In contrast to the well-spoken woman in red, the attendants were beneath Jinju’s contempt. They began sweeping the floor, from one end of the room to the other. It seemed to Jinju that every man and half the women were puffing on cigarettes and pipes, whose smoke slowly filled the room and led to a round of coughing and spitting.

Gao Ma returned with a bulging cellophane bag. “Is everything all right?” he asked when he saw the look on her face. She said it was, so he sat down, reached into the bag, and pulled out a pear. “The local restaurants were all closed, so I bought you some fruit.” He offered her the pear.

“I told you not to spend so much,” she groused.

He wiped the pear on his jacket and took a noisy bite. “Here,” he said, handing it to her. “I’ve got more.”

A ragamuffin was walking up and down the rows of benches begging from anyone who was awake. Stopping in front of a young military officer, who glanced at him out of the corner of his eye, he struck a pitiful pose and said, Officer, Colonel, could you spare a little change?”

“I don’t have any money!” the moon-faced officer snapped in reply, rolling his eyes to show his displeasure.

“Anything will do,” the young beggar pleaded. “Wont you take pity on me?”

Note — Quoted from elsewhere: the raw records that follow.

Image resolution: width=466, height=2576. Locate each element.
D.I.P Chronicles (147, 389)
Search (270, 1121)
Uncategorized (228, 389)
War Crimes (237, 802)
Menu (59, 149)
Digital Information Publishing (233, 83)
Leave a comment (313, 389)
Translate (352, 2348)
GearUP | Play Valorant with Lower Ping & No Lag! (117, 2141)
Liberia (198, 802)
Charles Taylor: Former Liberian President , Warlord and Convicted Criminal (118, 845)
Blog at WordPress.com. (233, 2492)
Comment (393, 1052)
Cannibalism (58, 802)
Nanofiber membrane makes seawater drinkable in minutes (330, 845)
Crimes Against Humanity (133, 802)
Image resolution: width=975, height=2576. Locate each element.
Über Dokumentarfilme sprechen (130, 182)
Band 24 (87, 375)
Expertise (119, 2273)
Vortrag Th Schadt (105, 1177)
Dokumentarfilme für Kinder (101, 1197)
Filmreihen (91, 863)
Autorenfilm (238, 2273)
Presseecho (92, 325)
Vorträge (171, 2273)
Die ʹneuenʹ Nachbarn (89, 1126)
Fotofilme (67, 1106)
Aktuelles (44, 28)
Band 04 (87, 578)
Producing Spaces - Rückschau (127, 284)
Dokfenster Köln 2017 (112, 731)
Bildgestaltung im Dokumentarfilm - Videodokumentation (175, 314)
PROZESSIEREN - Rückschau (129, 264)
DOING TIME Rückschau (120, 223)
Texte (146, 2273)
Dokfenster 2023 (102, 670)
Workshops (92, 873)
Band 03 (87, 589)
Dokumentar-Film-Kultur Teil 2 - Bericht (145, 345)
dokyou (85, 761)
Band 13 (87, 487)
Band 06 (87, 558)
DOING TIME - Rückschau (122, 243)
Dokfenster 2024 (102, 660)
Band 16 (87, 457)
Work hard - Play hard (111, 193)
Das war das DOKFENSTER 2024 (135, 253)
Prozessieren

“Youre old enough to work. Why don’t you get a job?”

“Work makes me dizzy.”

The officer fished out a pack of cigarettes, opened it, removed one, and stuck it between his lips.

“If you wont give me money, Colonel, how about a smoke?”

“Do you know what land of cigarettes these are?” The officer looked him in the eye as he whipped out a shiny cigarette lighter and- click-flipped it on. Instead of touching the flame to the tip of his cigarette right away, he just let it blaze.

“Foreign, Colonel-they’re foreign cigarettes.”

“Know where they came from?”

“No.”

“My father-in-law brought them back from Hong Kong, that’s where. And look at this lighter.”

“You’re lucky to have a father-in-law like that, Colonel. I can see that life has smiled on you. Your father-in-law must be a big official, and his son-in-law will be one himself one of these days. Big officials are well-heeled and generous. So how about a smoke, Colonel?”

The young officer thought it over for a moment, then said, “No, I’d rather give you money.”

Jinju watched him fish out a shiny aluminum two-fen piece and hand it to the beggar, who wore a pained grin as he accepted the paltry gift with both hands and bowed deeply.

Now the beggar was walking this way, sizing up people as he came. Passing on Jinju and Gao Ma, he went up to the woman in red and her permed young man, who had just sat up. Jinju saw skin show through the beggar’s worn trousers when he bowed.